Kai von Klitzing, President of WAIMH
Kai von Klitzing, President of WAIMH

Recently, the German Bertelsmann Foundation published a study that investigated how many infants (aged 0–3) on average are looked after by one professional nursery teacher in German nurseries (Ländermonitoring Frühkindliche Bildungssysteme). This is a relevant topic for several reasons. The results show how much a wealthy western industrialized country invests in early childcare and whether there are regional differences between the Eastern (until 1990 German Democratic Republic/GDR) and Western (former Federal Republic of Germany/FRG) parts of our country. The two parts of Germany have quite different histories. In the former GDR infants mainly grew up in state nurseries and saw their working parents only in the evenings (in some nurseries they even stayed the whole week) and at the weekend. In contrast, in the FRG the ideal of early education was that children should stay with their mothers until age 3 and then enter preschool or kindergarten. These different concepts are still present in the minds of many parents today, although a certain convergence has taken place over the last 30 years. Socially and politically, the two parts of Germany have also developed differently. In the Western part there is greater prosperity compared to the Eastern part; there is more economic power, people earn more money and are wealthier. This causes many inhabitants of the Eastern part of the country to feel they have been short-changed or even neglected. There is still considerable migration from the East to the West, there is more xenophobia in the East, and the rightwing Populist Party is more successful there (latest polls 22%) compared to the West (12%). So I was curious about the Bertelsmann Foundation’s results: would the considerable social differences be reflected in the ways that infants are cared for in public nurseries?

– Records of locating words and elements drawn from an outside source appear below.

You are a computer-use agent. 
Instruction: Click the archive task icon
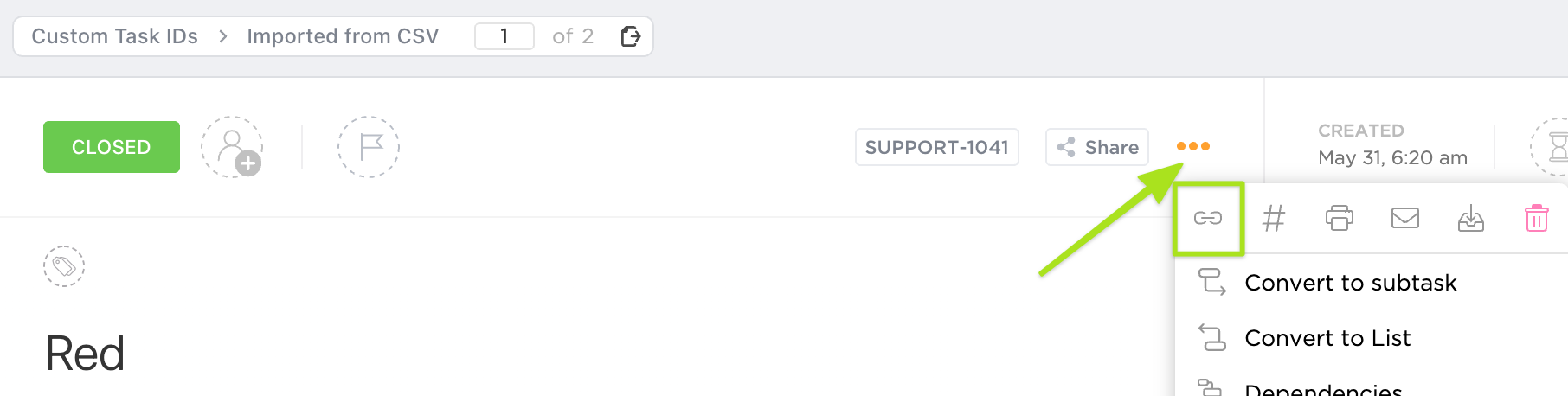point(1470,219)
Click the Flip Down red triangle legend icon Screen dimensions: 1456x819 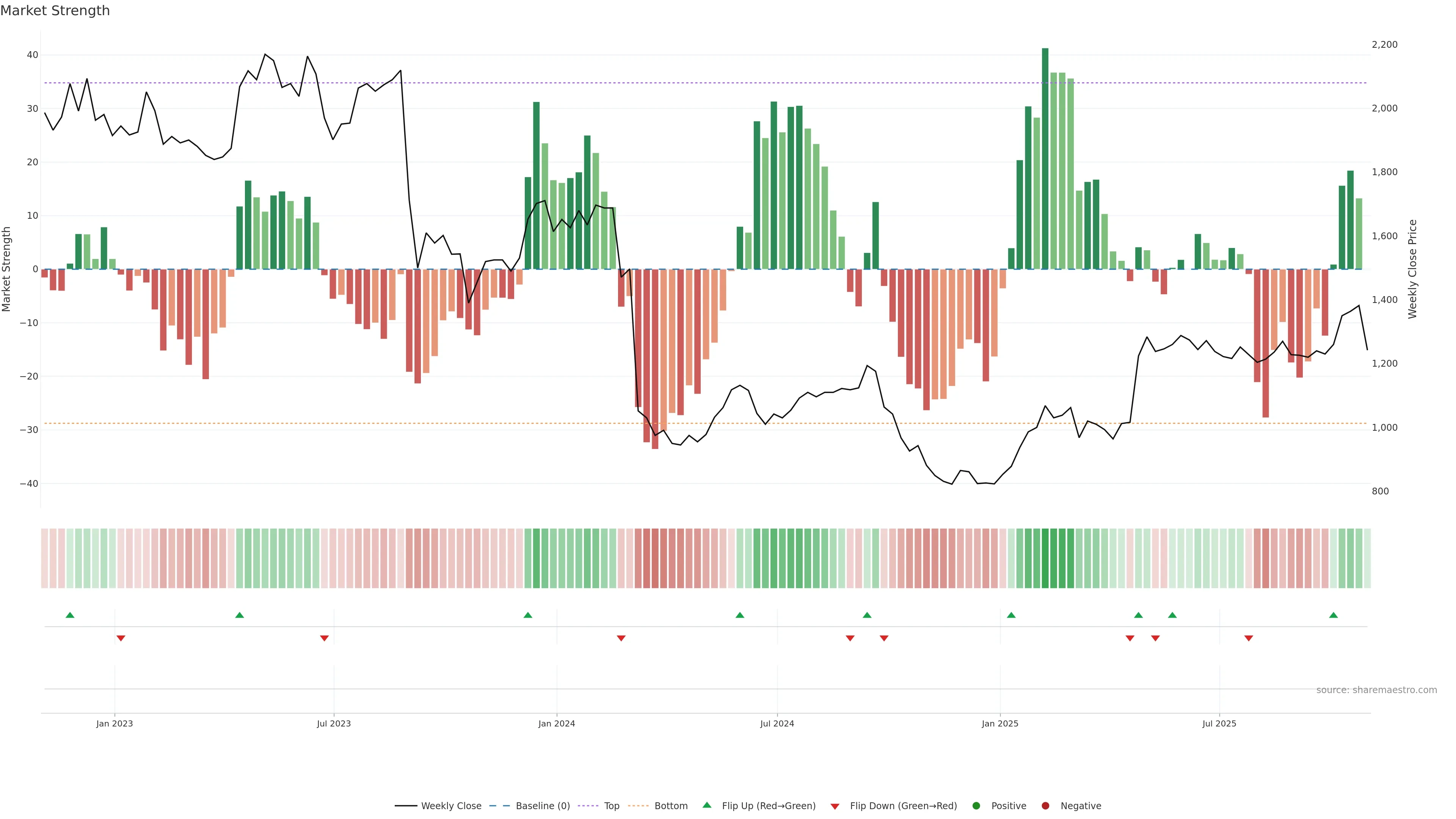click(x=835, y=806)
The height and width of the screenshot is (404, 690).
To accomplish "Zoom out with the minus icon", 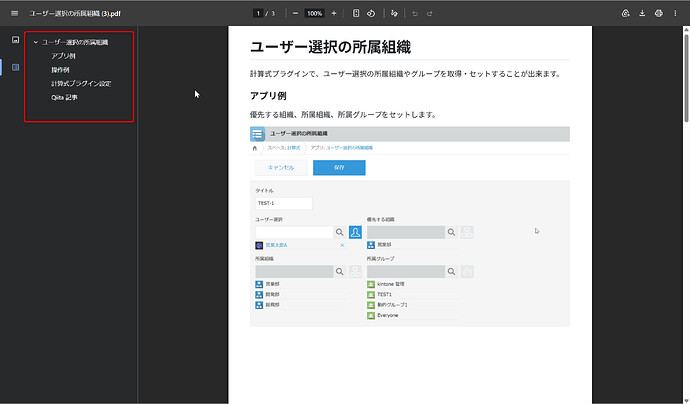I will click(x=295, y=14).
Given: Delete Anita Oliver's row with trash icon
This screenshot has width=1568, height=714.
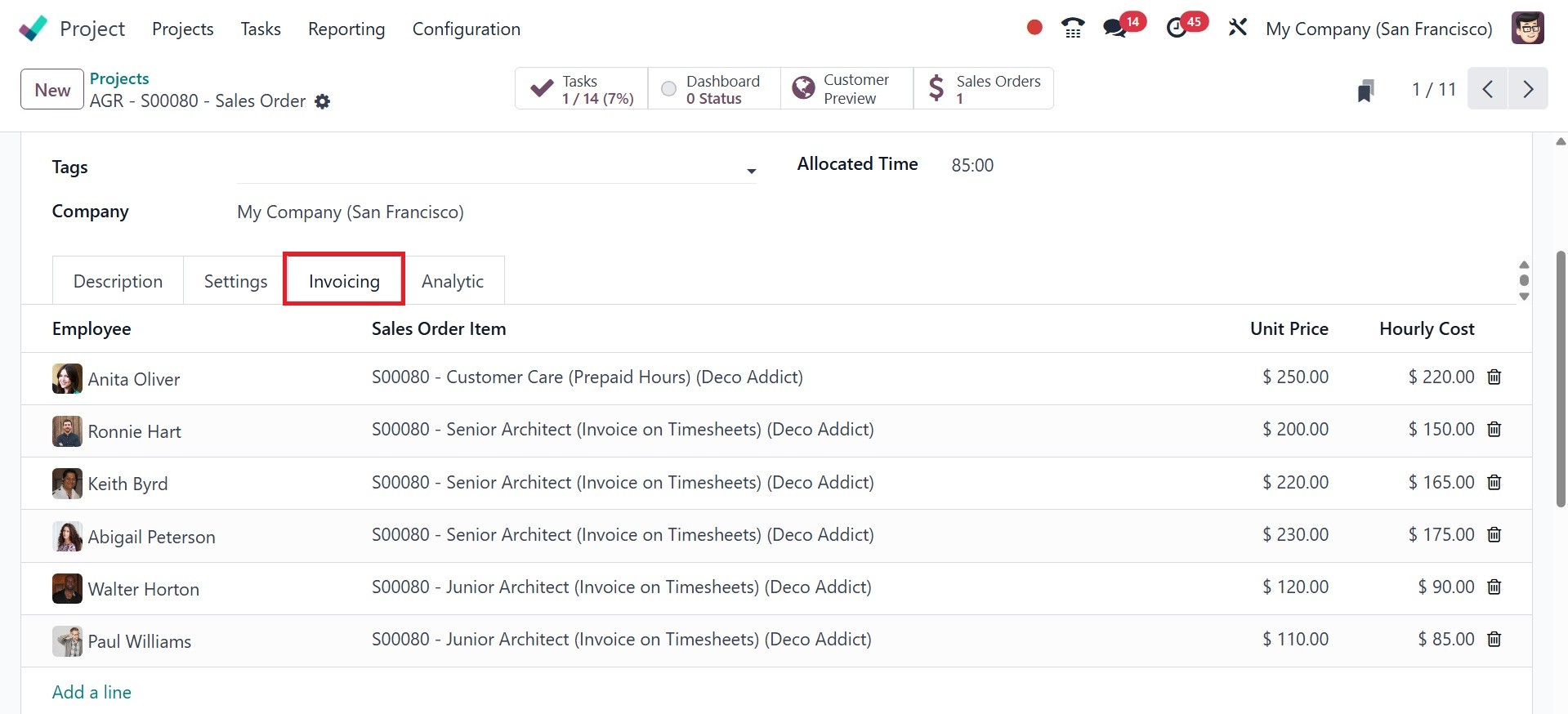Looking at the screenshot, I should point(1494,377).
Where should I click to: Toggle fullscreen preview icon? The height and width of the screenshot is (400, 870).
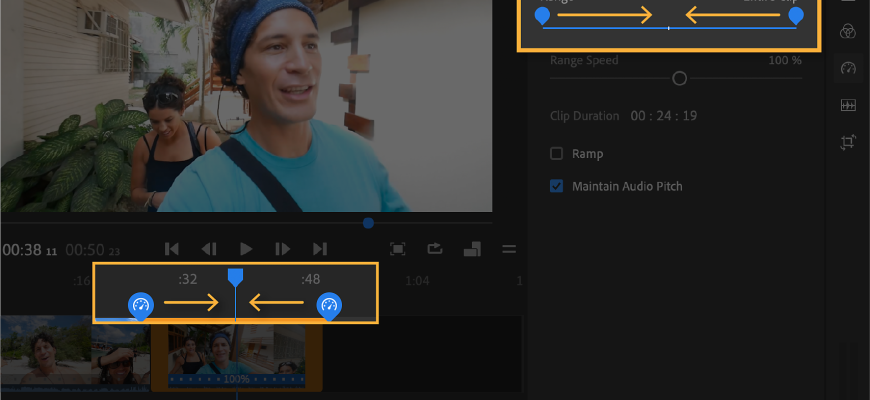pos(398,249)

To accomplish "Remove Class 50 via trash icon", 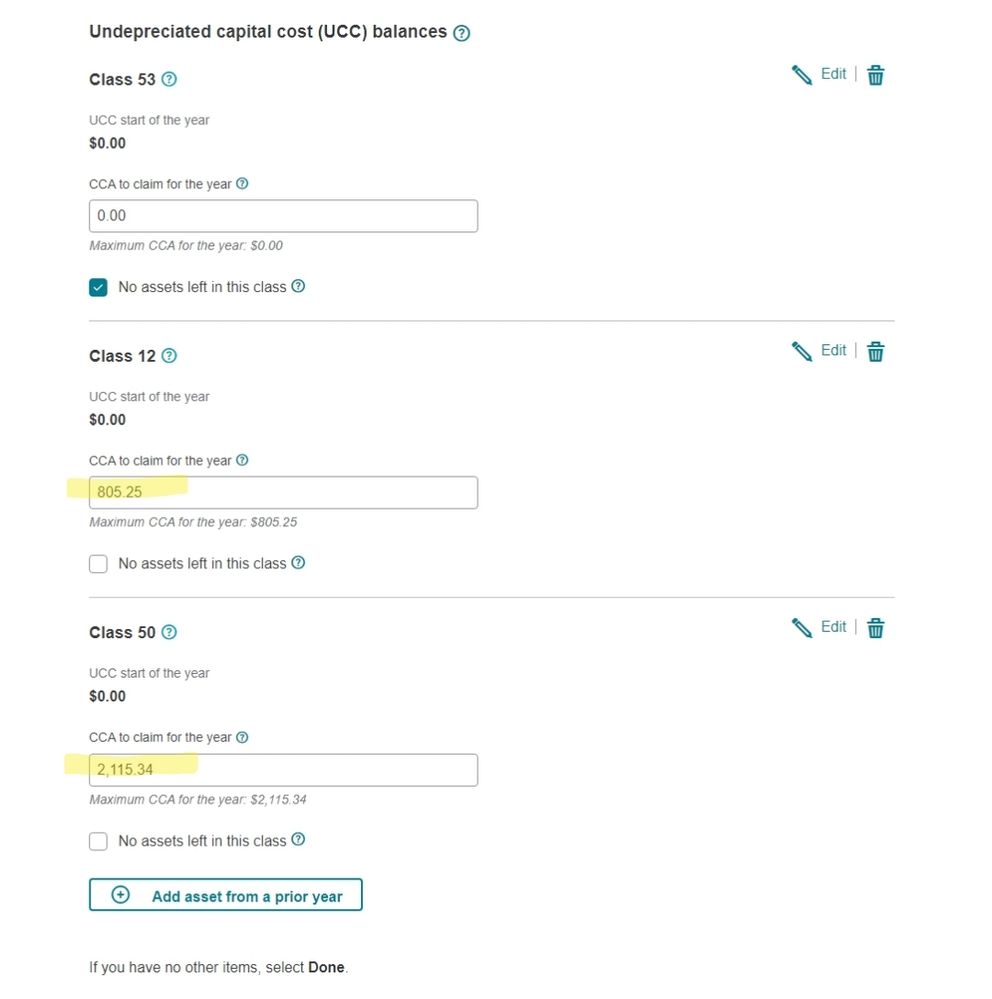I will (x=876, y=628).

The results showed significant differences. In the largest East German state, Saxony, 2% of children aged < 12 months, 55% of children aged 1–2 years, and 75% of children aged 2–3 years spend more than 25 hours per week on average in a nursery. By comparison, in the West German state of Baden-Württemberg (BW) the numbers are significantly lower: 2% of children aged < 12 months, 24% of children aged 1–2 years, and 50% of children aged 2–3 years.

Table 1
From: Ländermonitoring Frühkindliche Bildungssysteme; Bertelsmann Stiftung 2019

Furthermore, the majority of children in East Germany (Saxony 71%) spend more than 45 hours per week in the nursery whereas in West Germany (BW 50) only 24% spend more than 45 hours per week there. So quantitatively, in the Eastern part of Germany a large part of the care of infants aged 1–3 still takes places in institutions, whereas in the Western part of Germany mothers still provide most of the care.

Having this in mind I was surprised when I noticed the average staff member to child ratio: the Bertelsmann Foundation recommends a ratio of 1 professional nursery teacher to 3 infants aged 0–3. In the Western state (BW) the ratio currently is 1:3.2, whereas in the Eastern state (Saxony), the ratio is 1:7.5. That means that in the poorer Eastern region, more children aged 0–3 spend nearly twice as much time in nurseries compared to the richer Western region; at the same time, they receive less than half of the attention and care of their Western counterparts. Furthermore, the researchers drew our attention to the fact that there are always staff members who are not available because of illness, vacation or administrative work, so we may estimate that in the East German state on average one nursery teacher has to care for 8 to 9 children aged 0 to 3.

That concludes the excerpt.